Secondo lei ha un suo valore?
Rappresenta un passo in avanti, ma la partita vera si giocherà nella fase successiva, quando si dovrà gestire l’accordo, specie quando si dovranno rinnovare i contratti nazionali di lavoro. Le relazioni industriali dovranno essere rivisitate, dovranno saper anticipare il cambiamento, la progettazione sociale.
Quindi la svolta potrebbe venire dalla prossima stagione contrattuale?
Deve venire dai nuovi contratti. Noi metalmeccanici abbiamo firmato un accordo molto innovativo, basti pensare al diritto soggettivo alla formazione o al contratto visto come un grande contenitore di welfare. Ma falliremo il nostri obiettivo se non riusciremo a fare un contratto molto diverso dall’ultimo. Quando tutto cambia attorno a noli è necessario fare cose nuove. O si rischia di fare un contratto buono solo per chi lo sottoscrive e questo segnerebbe il declino delle relazioni industriali. Noi non lo consentiremo.
Possiamo escludere che il declino delle relazioni industriali sia dietro l’angolo?

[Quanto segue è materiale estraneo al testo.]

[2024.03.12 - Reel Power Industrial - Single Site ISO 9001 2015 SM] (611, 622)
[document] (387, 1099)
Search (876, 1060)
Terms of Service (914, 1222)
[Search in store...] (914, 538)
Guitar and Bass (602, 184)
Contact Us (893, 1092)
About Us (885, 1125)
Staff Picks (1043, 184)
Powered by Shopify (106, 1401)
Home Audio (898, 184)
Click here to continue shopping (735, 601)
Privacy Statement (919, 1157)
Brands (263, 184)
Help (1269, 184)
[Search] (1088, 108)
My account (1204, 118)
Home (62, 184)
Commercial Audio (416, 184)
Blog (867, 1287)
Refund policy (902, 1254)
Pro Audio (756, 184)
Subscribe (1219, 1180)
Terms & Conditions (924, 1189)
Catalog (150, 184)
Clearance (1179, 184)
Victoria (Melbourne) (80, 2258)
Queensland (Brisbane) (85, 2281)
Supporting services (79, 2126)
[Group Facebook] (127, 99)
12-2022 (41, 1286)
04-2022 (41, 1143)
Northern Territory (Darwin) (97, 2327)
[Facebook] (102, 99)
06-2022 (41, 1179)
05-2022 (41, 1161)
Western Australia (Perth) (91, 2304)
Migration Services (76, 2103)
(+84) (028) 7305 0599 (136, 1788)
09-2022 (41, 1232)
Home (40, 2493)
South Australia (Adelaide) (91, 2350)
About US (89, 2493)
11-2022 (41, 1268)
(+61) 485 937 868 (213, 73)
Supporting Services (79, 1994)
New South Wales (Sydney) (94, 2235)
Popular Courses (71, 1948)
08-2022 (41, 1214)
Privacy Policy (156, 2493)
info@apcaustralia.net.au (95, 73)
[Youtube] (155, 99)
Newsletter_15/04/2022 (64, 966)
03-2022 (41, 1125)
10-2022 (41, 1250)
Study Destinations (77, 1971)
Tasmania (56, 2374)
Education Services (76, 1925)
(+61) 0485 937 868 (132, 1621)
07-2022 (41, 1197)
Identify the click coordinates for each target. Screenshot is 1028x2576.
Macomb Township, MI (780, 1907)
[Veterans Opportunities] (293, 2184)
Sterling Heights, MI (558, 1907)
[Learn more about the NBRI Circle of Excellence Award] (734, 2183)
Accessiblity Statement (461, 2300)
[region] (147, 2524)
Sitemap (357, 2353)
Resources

Non lo possiamo escludere. La partita della rappresentanza è sempre aperta. Conterà cosa sapremo fare, cosa metteremo in campo. Conterà la capacità di abbandonare le abitudini routinarie e scoprire cosa serve davvero oggi. Il mondo del lavoro, le fabbriche stanno cambiando sotto i nostri piedi. O ci muoviamo in fretta o rischiamo di perdere il treno.